■ EXERCISE MATERIAL ■
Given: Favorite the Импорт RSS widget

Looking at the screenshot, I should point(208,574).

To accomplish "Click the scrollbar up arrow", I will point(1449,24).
...
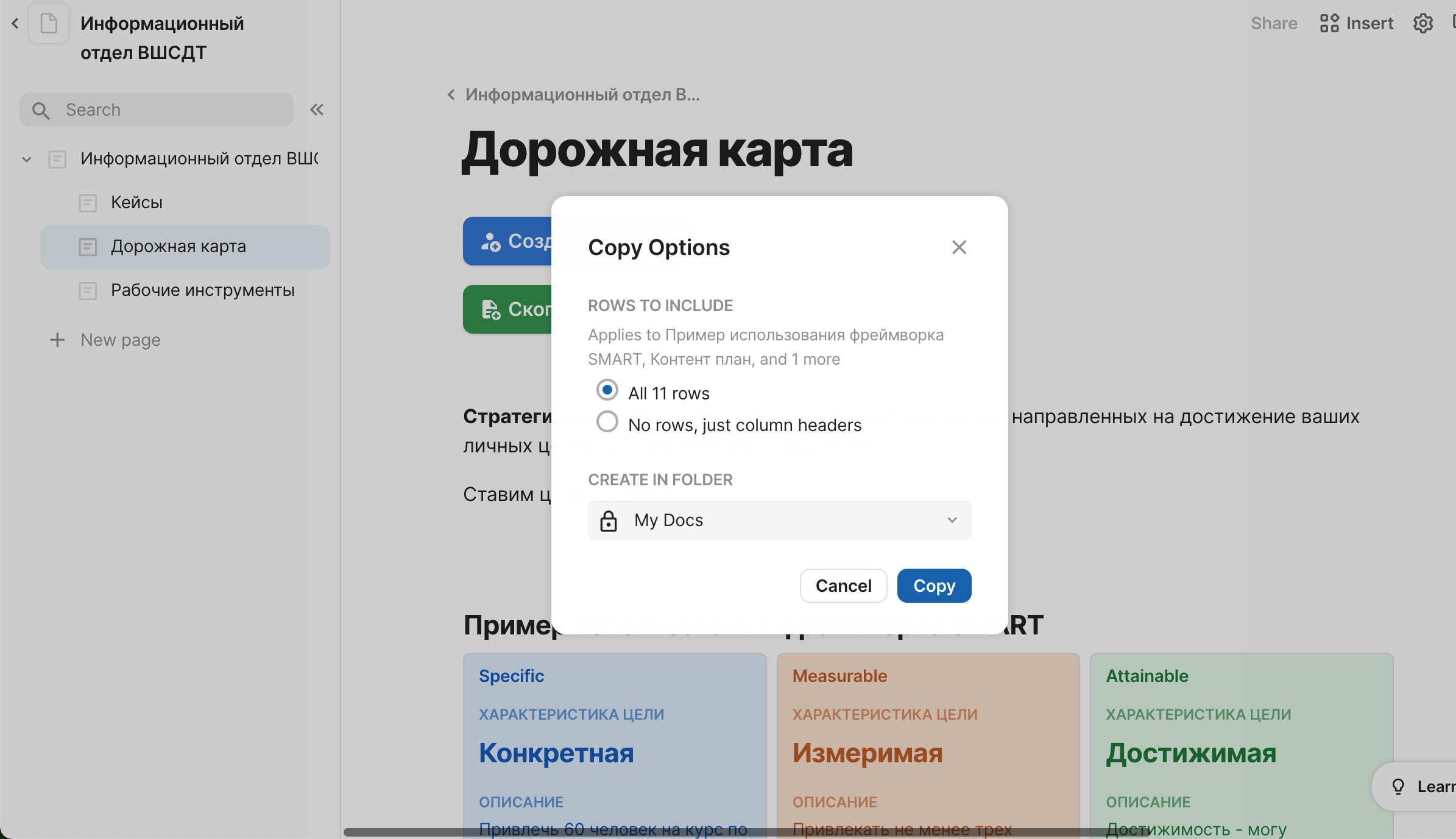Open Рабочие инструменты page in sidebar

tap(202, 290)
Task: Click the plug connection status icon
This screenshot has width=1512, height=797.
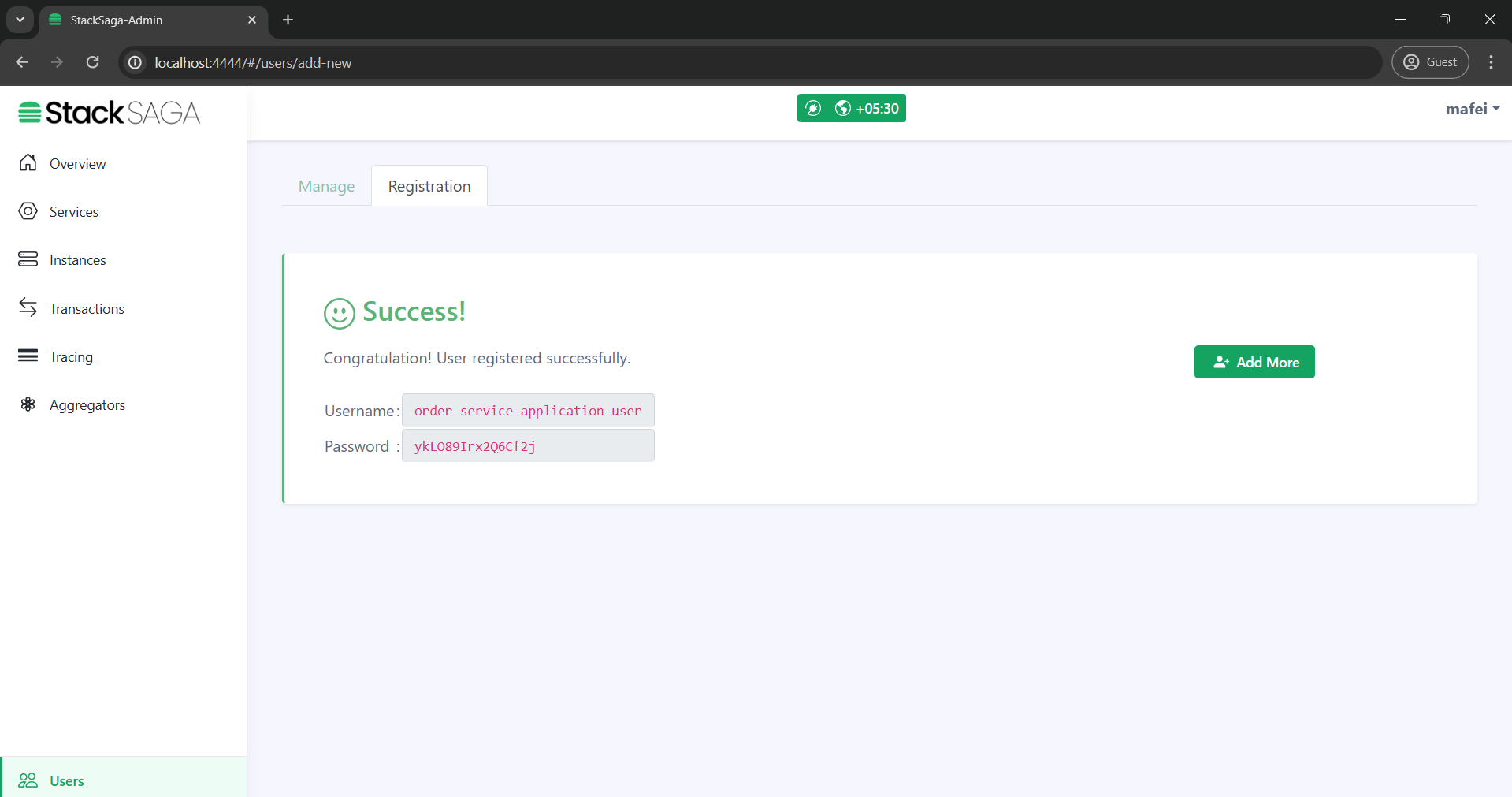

■ TASK DETAILS ■
Taking the entries above, write out exactly the lines starting with the line containing "Task: Click the plug connection status icon" and going on through the line containing "This screenshot has width=1512, height=797.", both included, and nothing else.

■ EXERCISE ANSWER ■
Task: Click the plug connection status icon
This screenshot has width=1512, height=797.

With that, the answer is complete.